Tuesday 31 July 2018

A letter to my younger self

Child, your life will become more amazing than you expect. Not more amazing than you can dream, for some of our dreams remain unfulfilled at the time of my writing this, but some of them are fulfilled – in ways that are truly wonderful and beautiful and unexpected.

You will have adventures as you always wanted. They won’t be quite like the fun adventures you wanted – riding dragons, running away with pirates, travelling to other planets – but here’s the thing: adventures are not truly adventures unless they are scary. And scary things are not often fun. Your adventures will be scary, sometimes painful, and often not particularly fun. But they will still be adventures, and you will come out of them with greater experience, greater knowledge, greater strength, and a story to tell.
And yes: you'll fight with swords. You'll do archery. You'll wear cloaks on your back and knives at your waist, and it will all be as grand as you imagined it.

You will gain friends.
You will gain wonderful, beautiful friends who are not quite like the ones you picture but who supply you with the type of friendship you always dreamed of. You are right about friendship. All of it. You are so right.

You are right about many, many things.
You are right to gain and keep imaginary friends. You will need them and want them even as you grow older.
You are right to remain childlike and to refuse to grow up.
You are right about sexuality.
You are right about vegetarianism, and kindness to animals.
Don’t be afraid of yourself, for you are right about so many things.
Don’t listen to the people who tell you things that you know, in your core, are wrong. You are right: they are wrong. Hold your tongue, for, as you know, there is no use in arguing, but know that you are right: you were right all along.

I know you think you're ugly. But you're not. And as time goes on you will become beautiful. You'll be amazed by the way that, as you find the things you want, you become beautiful.
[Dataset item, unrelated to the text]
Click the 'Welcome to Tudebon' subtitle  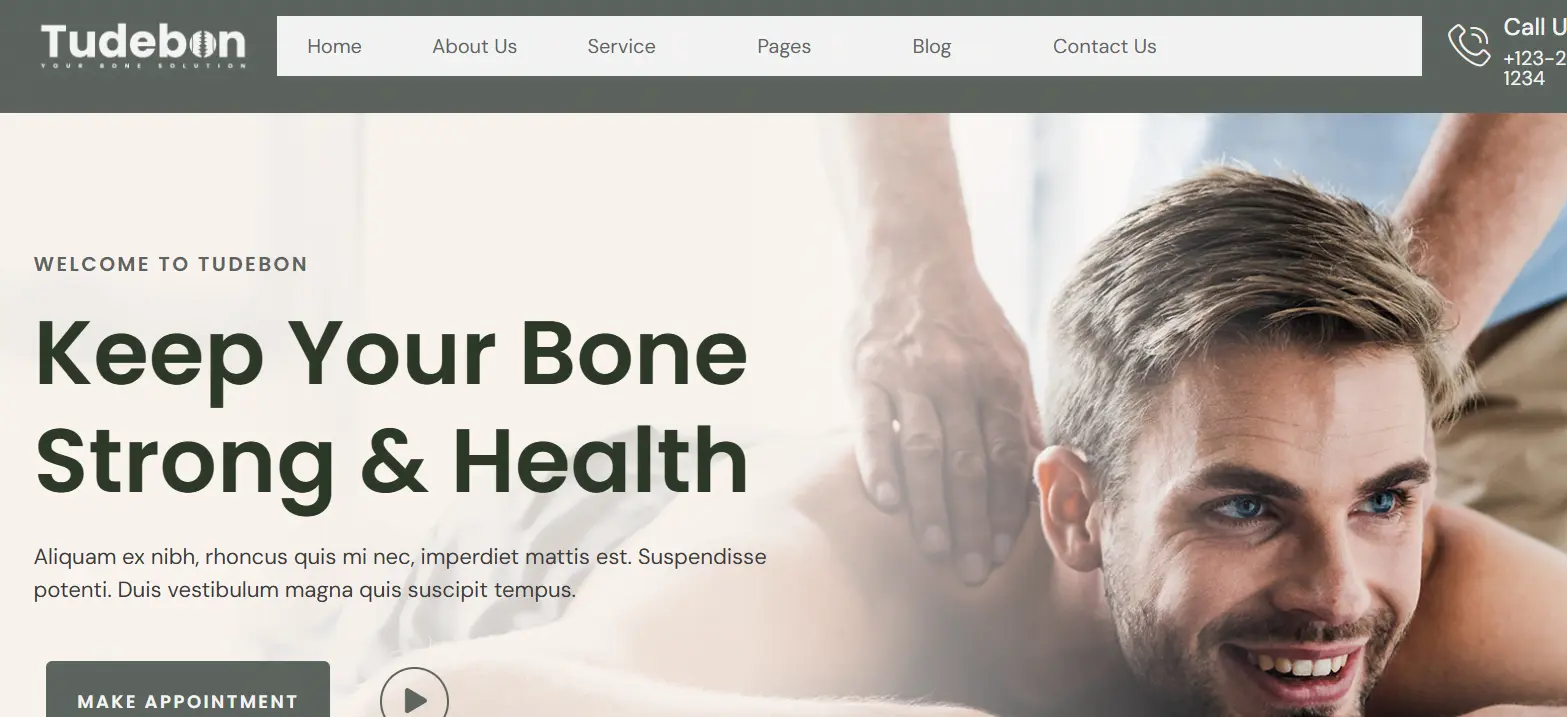point(171,264)

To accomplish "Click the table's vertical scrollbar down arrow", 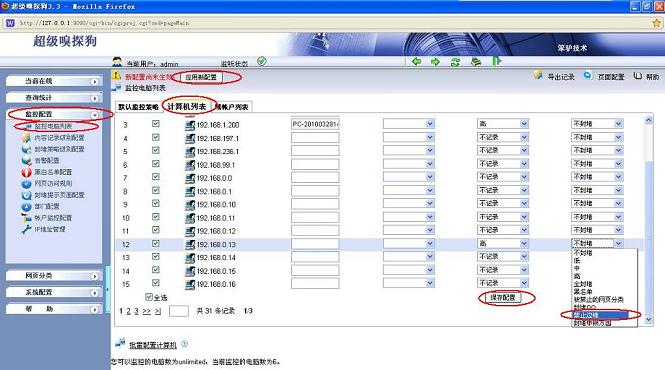I will (x=648, y=320).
You were never really ugly, child: it's just that you have to wear a mask. But someday you'll need to wear the mask less and less, until it becomes something you only have to put on occasionally, and the rest of the time you can show your real face – your beautiful face – to the sun, and even to many of those most dreadful of creatures: human beings. And you'll look in the mirror and no longer hate what you see.
Yes, really. I swear it.
I know it sounds impossible, but child, you have no idea how much better your life is going to get.

You will discover aspects of yourself that will amaze you. You will be astounded at the beauty and brilliance you attain, inside and out. You will do things that terrify you, things that horrify you, and things that you currently believe you cannot do. I won't tell you what they are, for you won't believe me, but just know that you are going to get even more badass than you think you might – though in ways that will surprise you.
Don't be afraid of that – of surprising yourself. You'll handle it. The surprises are good ones. Yes, really.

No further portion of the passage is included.